**TASK PROMPT:**
Search term "Factories": copy each line of the records that contains it.

**Entries taken from a collection:**
====================

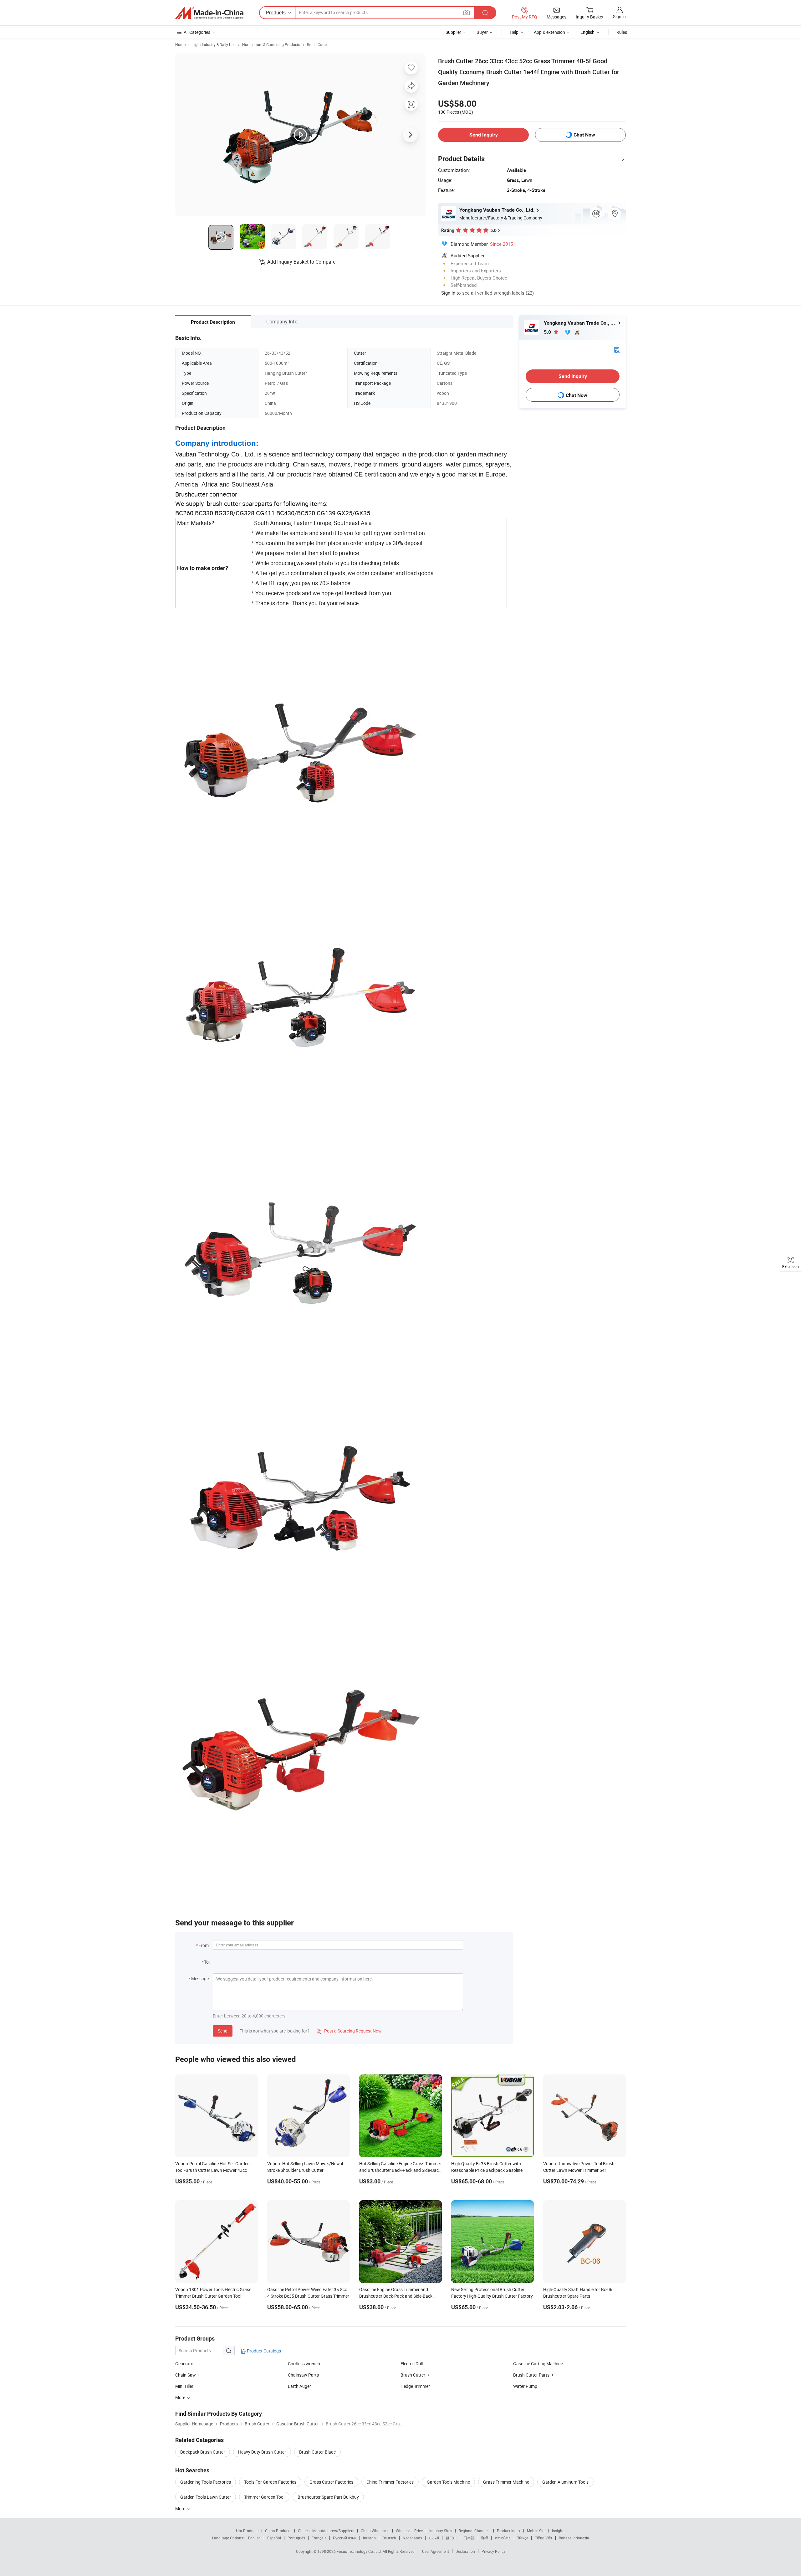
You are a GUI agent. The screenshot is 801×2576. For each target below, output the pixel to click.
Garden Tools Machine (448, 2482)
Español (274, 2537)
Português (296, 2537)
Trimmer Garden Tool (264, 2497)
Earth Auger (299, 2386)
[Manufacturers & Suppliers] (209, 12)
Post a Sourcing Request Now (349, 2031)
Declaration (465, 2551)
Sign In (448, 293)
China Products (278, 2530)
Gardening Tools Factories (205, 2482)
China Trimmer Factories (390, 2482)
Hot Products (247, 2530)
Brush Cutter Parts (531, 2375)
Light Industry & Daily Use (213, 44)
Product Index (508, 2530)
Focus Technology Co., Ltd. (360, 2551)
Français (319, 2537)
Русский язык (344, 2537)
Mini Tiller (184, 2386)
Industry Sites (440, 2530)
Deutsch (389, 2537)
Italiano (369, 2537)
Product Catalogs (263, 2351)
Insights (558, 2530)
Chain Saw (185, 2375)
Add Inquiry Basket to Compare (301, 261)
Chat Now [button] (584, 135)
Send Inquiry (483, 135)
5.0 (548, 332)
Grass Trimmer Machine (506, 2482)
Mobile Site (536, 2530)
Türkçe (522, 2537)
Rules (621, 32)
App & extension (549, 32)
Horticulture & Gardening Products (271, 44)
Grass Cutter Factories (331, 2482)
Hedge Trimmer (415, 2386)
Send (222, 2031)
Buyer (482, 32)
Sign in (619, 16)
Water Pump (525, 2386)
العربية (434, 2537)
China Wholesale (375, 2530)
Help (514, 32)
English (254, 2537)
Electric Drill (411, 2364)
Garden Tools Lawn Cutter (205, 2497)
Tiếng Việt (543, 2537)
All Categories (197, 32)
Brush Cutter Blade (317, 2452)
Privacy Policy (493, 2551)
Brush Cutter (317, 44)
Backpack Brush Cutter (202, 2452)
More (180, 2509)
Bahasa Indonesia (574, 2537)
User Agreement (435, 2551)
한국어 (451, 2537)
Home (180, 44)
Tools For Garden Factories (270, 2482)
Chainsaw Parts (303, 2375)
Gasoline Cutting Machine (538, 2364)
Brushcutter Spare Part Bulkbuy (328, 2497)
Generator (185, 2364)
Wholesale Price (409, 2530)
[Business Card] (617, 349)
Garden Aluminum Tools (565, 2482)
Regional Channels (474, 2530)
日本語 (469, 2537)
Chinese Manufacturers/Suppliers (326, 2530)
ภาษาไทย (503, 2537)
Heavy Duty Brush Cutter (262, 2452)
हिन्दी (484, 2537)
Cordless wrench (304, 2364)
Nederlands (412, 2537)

====================

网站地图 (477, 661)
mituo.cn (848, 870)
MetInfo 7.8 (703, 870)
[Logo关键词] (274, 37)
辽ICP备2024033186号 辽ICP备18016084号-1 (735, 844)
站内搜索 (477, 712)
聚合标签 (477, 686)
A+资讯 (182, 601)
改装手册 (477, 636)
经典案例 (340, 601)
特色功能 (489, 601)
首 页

====================

**SOLVED EXERCISE:**
Gardening Tools Factories (205, 2482)
China Trimmer Factories (390, 2482)
Grass Cutter Factories (331, 2482)
Tools For Garden Factories (270, 2482)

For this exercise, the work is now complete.